Basic PyEnchant usage
Once installed, PyEnchant’s functionality is available in the “enchant” module.
Creating and Using Dictionary Objects
The most important object in the PyEnchant module is the Dict object, which represents a dictionary. These objects are used to check the spelling of words and to get suggestions for misspelled words. The following shows how to construct a simple Dict and use it to check some words:
>>> import enchant >>> d = enchant.Dict("en_US") >>> d.check("Hello") True >>> d.check("Helo") False
Dictionaries are created using a language tag which specifies the language to be checked - in this case, “en_US” signifies American English. If the language tag is not specified, an attempt is made to determine the language currently in use. This is not always possible, in which case an Error is raised.
When the current language can be determined, it operates as follows:
>>> d = enchant.Dict() >>> d.tag 'en_AU' >>> print d.tag en_AU
Of course, this may still fail if the appropriate dictionary is not available. If it cannot be determined, the behavior is as follows:
>>> d = enchant.Dict() Traceback (most recent call last): File "<stdin>", line 1, in ? File "enchant/__init__.py", line 467, in __init__ raise Error(err) enchant.Error: No tag specified and default language could not be determined.
There are several top-level functions in the enchant module which can be used to deal with dictionaries:
dict_exists: Check whether a Dict is available for a given language
request_dict: Construct and return a new Dict object
list_languages: List the languages for which Dicts are available
>>> enchant.dict_exists("fake") False >>> enchant.dict_exists("en_US") True >>> d = enchant.request_dict("en_US") >>> d <enchant.Dict object at 0x2aaaabdffa50>cl >>> enchant.list_languages() ['en', 'en_CA', 'en_GB', 'en_US', 'eo', 'fr', 'fr_CH', 'fr_FR']

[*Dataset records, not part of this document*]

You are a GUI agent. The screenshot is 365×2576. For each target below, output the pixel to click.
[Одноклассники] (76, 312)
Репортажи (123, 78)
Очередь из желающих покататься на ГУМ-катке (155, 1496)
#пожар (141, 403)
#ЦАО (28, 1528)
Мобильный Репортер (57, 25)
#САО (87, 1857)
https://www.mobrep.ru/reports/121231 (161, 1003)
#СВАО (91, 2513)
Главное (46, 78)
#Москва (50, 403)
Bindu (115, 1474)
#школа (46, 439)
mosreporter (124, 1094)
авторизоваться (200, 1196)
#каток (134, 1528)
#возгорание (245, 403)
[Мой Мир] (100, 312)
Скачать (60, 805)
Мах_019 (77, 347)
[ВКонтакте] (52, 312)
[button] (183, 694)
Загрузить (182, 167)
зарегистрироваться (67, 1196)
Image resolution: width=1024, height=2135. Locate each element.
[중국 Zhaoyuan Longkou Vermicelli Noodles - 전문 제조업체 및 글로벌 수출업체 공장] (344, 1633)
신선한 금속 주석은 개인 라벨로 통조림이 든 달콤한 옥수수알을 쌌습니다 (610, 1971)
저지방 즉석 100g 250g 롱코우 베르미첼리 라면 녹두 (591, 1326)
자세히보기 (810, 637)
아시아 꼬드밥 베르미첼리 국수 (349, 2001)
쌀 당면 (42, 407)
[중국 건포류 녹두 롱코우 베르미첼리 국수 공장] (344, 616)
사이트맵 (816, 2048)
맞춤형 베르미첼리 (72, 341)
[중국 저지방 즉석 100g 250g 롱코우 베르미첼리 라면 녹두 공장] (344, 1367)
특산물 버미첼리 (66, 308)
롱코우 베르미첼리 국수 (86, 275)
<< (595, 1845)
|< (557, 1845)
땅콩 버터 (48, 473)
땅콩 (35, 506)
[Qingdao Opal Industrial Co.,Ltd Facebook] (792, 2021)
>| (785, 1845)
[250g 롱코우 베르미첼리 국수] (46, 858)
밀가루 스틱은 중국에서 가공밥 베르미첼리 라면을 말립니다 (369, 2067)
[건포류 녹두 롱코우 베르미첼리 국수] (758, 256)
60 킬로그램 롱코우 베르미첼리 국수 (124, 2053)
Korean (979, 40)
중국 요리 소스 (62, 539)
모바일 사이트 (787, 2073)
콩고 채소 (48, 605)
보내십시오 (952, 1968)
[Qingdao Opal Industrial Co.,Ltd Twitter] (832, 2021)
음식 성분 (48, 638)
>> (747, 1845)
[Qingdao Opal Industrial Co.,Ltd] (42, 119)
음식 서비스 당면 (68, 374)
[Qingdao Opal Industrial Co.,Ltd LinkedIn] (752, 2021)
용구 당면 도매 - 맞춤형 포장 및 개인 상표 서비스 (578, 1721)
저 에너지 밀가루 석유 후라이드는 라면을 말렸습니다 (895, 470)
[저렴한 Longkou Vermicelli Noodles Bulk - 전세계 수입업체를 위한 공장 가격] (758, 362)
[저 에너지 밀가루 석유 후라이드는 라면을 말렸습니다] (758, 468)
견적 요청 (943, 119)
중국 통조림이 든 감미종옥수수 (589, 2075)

As shown previously, the check method of a Dict object can be used to check whether a word is correctly spelled. To get suggestions for a misspelled word, use the suggest method as shown below:
>>> d.suggest("Helo") ['He lo', 'He-lo', 'Hello', 'Helot', 'Help', 'Halo', 'Hell', 'Held', 'Helm', 'Hero', "He'll"]
The suggestions are returned in a list, ordered from most likely replacement to least likely.
Once a correction is made to a miss-spelled word, it is often useful to store this correction in some way for later use. The Dict object provides several methods to handle this:
add: store an unrecognised word in the user’s personal dictionary so that it is recognised as correct in the future.
remove: store a recognised word in the user’s personal exclude list, so that it is identified as an error in the future.
add_to_session: store an unrecognised word so that it will be recognised as correct while the Dict object is still in use.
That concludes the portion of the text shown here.